In a back corner of the room behind an L-shaped desk sits MR. AWESOME. He is a young man with a patchy, ridiculous looking beard. He sits with his feet up on the desk reading a small old looking paper back novel.
A bell rings in the classroom and students begin to trickle in two and three at a time. Within minutes there are 28 students in the classroom. MR. AWESOME, seems to hardly notice as the sudents fill the room and it gets louder and louder. The students are talking about cellular phone plans and the television show Flavor Of Love 2.

Above the loud hum of conversation STUDENT #1 attempts to get MR. AWESOME's attention from across the classroom.

STUDENT #1: Where were you last time?
MR. AWESOME: I went to a wedding.
STUDENT #1: How come you didn't take me?
MR. AWESOME: I didn't think you were invited.

(ROSHEETA balls up a piece of paper and throws it out the window. MR. AWESOME sees it happen.)

MR. AWESOME (unconvincingly dissapointed): Come on now Rosheeta, Is that really necessary?

(All the students laugh and then continue talking. MR. AWESOME goes back to reading his book. 47 minutes pass. The bell rings for a second time and the students file out in groups of two and three.)

Thursday, September 07, 2006

What Have I Become?

I'm ashamed to say that I have yet to miss a day of the school year. The ability to take the day off work if the alarm clock looks at you funny, Isn't that the whole point of being a sub? Why yes actually, that is the whole point of being a sub. The "problem"(and by problem I mean ridiculously amazing perk) is that subs don't work in the summer. So by the time the school year comes around again the average substitute's wallet looks less like a container for legal tender and more like a home for cartoon moths.

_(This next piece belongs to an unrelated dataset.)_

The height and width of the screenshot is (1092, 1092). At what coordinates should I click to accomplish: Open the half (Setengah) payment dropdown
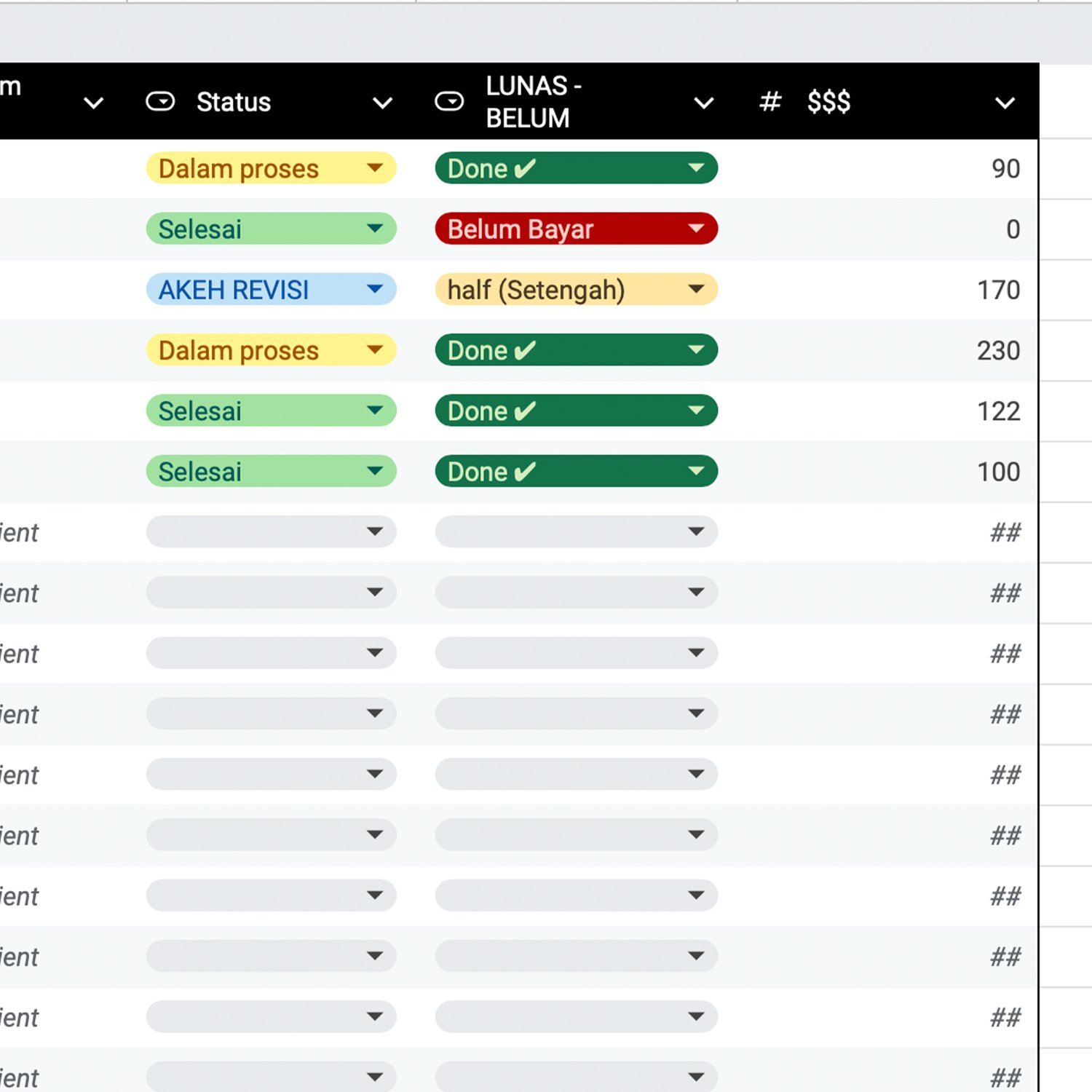pos(576,290)
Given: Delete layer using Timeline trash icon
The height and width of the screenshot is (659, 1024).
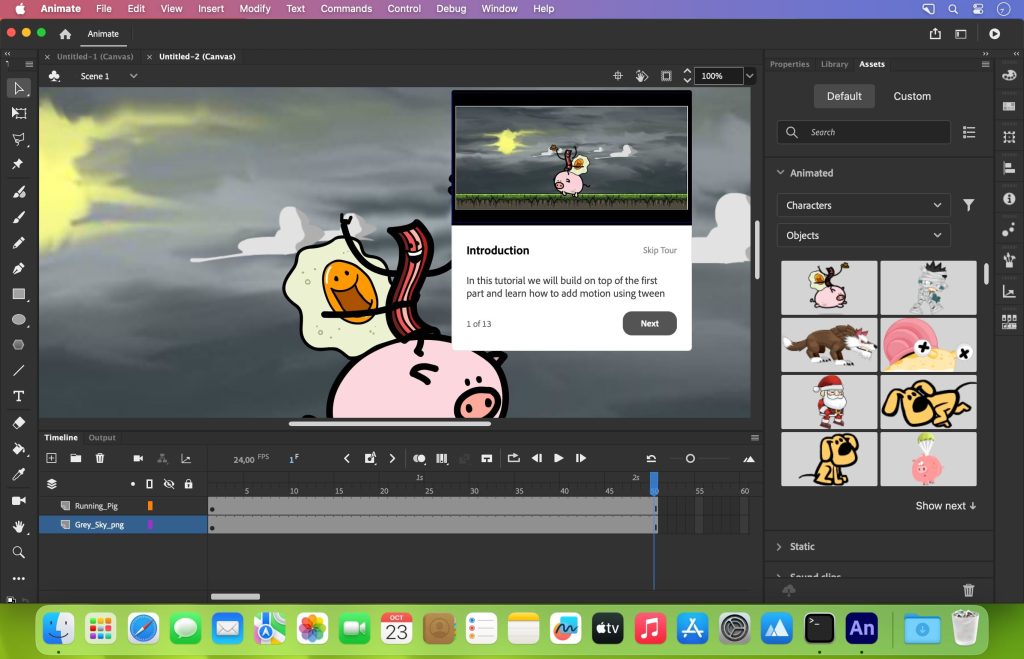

Summer break for a sub is a a lot like a long cold winter for a grizzly bear. Very relaxing, but at the end of it you wake up very hungry, even if you do live with your parents. So yeah I got sucked into a routine of working every day so that I could make a little money. My check gets direct deposited tonight and the weather is supposed to be nice tommorow. Don't count on an update.

Tuesday, September 05, 2006

Don't Worry, I'm a Substitue Teacher.

Week one is done and gone and here I am, still stuck in Mr. Miller's math classroom with one piece of chalk, one chalk board eraser, a box full of scientific calculators, one used "Advanced Mathematical Concepts" textbook, one heavily used "Algebra 2" textbook and nothing that resembles a lesson plan. I am supposed to have a third book for the Algebra 1 classes, but Ms. Forrest, the bookroom lady, is more than a little crusty and won't trust a new textbook to a sub.

There are a few things Ms. Forrest must not realize. 1. There are very few things in this world that i would like to steal less than a highschool math textbook. 2. The Algebra 1 textbook is so big and heavy that trying to steal it would be like stealing a gas station bathroom key with a cinderblock for a key chain. Except in this case the key is the cinderblock. 3. In order to become a sub, I was required to have completed 60 college credit hours, a T.B. Test, and an FBI background check. I'd like to think that not having tuberculosis would be reason enough to trust someone with a 9th grade Algebra book.